C’est du même point de vue pessimiste que Schopenhauer envisage la vie tout entière et les joies qui prétendent l’embellir. Il n’est pas possible de nier le bonheur sous toutes ses formes avec plus d’acharnement. Ce qui seul est réel et constant, c’est la douleur. Tout plaisir est négatif, une diminution ou une cessation temporaire de la douleur, mais jamais un état positif de bonheur. Toute vie est essentiellement souffrance, et comme la vie humaine représente le degré le plus intense de la volonté de vivre, il est naturel qu’elle soit aussi la plus riche en souffrances. Notre monde est nécessairement le plus mauvais des mondes possibles. Ce n’est pas le suicide qui nous délivrera, c’est la connaissance du monde comme foncièrement et nécessairement mauvais. À la fin, cette connaissance déterminera la volonté souveraine elle-même, mais en attendant il y aura une longue série de souffrances, de luttes et de morts, jusqu’à ce que la croûte de notre planète s’écaille en petits morceaux.

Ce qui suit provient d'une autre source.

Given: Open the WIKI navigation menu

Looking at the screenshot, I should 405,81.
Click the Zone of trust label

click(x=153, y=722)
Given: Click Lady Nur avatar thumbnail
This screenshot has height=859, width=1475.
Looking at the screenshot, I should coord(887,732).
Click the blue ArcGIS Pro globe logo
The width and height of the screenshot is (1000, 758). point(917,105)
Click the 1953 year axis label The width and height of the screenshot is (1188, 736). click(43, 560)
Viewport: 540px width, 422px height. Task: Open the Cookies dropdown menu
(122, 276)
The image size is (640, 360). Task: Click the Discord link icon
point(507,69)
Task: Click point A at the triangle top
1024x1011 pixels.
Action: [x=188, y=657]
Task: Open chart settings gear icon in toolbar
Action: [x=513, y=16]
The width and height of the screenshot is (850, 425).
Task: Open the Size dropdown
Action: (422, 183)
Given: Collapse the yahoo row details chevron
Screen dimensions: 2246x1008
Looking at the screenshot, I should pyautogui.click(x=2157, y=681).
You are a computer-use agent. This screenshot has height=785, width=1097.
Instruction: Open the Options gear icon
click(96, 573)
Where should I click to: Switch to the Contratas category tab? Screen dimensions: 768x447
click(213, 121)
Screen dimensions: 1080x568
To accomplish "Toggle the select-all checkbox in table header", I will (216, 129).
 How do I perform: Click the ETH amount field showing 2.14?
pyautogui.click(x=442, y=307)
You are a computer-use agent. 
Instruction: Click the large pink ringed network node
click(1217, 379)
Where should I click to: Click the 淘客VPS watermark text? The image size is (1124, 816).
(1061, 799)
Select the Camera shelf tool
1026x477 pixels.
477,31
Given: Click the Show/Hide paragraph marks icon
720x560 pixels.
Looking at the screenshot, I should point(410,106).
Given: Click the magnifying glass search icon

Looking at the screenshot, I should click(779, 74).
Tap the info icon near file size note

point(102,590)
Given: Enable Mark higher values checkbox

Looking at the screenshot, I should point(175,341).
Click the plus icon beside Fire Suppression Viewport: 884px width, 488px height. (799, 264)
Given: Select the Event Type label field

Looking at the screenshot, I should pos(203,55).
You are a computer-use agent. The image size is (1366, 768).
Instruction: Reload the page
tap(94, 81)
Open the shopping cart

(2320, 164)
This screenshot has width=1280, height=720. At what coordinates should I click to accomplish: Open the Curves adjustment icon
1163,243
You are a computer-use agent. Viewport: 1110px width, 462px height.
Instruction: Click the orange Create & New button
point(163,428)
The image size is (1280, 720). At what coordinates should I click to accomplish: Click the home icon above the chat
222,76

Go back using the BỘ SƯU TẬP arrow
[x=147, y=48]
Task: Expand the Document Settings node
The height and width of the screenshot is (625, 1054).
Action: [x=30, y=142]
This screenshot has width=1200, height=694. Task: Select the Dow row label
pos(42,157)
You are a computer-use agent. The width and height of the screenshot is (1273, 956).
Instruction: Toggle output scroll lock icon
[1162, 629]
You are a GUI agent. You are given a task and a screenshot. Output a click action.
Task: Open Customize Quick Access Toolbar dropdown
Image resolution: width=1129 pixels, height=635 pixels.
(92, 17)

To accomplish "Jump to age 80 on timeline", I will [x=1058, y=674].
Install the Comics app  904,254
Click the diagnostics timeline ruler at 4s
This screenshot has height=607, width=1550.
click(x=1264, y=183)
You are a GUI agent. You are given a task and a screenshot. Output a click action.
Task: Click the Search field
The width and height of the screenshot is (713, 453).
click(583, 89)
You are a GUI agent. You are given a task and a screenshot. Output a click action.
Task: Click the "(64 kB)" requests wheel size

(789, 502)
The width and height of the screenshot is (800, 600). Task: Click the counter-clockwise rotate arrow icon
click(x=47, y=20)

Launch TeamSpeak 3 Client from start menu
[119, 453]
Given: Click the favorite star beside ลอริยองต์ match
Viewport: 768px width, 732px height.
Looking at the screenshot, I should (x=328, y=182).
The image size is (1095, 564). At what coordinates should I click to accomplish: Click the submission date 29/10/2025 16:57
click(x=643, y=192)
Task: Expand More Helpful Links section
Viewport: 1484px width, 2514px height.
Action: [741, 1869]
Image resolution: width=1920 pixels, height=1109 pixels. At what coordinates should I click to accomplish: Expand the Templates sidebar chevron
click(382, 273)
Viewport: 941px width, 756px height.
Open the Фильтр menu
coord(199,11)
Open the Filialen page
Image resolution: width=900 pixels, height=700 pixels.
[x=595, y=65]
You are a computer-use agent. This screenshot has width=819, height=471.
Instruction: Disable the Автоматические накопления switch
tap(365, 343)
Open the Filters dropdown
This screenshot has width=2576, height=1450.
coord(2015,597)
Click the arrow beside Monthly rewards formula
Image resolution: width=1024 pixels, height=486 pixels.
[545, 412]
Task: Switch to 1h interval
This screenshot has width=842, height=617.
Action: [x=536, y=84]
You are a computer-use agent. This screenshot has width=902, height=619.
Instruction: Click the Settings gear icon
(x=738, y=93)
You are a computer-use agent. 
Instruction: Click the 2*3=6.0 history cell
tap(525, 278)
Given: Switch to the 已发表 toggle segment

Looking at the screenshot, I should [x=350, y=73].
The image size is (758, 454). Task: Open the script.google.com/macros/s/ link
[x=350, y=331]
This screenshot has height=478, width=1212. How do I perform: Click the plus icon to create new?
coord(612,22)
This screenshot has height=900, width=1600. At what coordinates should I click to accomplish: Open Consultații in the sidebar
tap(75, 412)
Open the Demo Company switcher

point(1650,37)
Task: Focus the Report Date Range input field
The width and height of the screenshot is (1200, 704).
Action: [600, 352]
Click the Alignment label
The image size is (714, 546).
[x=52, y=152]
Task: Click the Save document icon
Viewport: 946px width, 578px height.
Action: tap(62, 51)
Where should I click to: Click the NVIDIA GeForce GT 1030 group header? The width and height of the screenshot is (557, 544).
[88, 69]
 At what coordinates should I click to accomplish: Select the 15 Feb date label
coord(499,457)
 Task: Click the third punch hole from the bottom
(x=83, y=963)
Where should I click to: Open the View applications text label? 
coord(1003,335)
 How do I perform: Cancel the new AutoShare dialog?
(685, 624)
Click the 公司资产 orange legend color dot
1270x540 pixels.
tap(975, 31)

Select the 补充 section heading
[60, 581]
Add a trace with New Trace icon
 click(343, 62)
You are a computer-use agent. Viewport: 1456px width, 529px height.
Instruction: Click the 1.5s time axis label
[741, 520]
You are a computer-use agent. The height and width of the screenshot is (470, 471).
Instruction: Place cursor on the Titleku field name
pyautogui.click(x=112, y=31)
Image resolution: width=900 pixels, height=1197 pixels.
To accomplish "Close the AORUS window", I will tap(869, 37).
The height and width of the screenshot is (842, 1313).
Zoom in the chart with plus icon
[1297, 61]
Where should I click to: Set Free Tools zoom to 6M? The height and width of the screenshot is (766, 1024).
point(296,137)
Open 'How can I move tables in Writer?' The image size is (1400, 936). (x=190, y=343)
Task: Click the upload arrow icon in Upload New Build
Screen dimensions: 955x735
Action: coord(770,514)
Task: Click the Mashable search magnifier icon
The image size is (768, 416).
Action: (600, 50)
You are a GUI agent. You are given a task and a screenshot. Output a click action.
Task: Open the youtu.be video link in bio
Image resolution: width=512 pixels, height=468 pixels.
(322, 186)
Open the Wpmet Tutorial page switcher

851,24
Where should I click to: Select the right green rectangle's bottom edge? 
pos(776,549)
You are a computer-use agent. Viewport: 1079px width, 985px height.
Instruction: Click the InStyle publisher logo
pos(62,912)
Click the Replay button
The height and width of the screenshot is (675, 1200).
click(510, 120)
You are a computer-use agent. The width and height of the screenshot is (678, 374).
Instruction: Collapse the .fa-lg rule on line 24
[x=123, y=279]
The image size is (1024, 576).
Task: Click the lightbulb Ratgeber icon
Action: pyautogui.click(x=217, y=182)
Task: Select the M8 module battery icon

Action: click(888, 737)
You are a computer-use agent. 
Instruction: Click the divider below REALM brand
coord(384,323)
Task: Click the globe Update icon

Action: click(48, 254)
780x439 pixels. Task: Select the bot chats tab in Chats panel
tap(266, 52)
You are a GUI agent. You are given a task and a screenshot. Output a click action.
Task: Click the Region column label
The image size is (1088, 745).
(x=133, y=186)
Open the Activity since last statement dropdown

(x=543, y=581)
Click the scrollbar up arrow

Peut-être fait-on malgré soi quelque tort à cette philosophie en la résumant dans ces thèses, qui, détachées d’un encadrement souvent très spécieux, exhalent un parfum si prononcé de paradoxe à outrance. Schopenhauer s’empare aisément de son lecteur par une verve chagrine, mais à facettes miroitantes. Nous ne ferons pas en ce moment la critique de son système, que nous allons d’ailleurs retrouver, heureusement corrigé sur plusieurs points, mais maintenu dans son point de vue général et dans ses conclusions finales par M. von Hartmann. Du maître donc passons au disciple.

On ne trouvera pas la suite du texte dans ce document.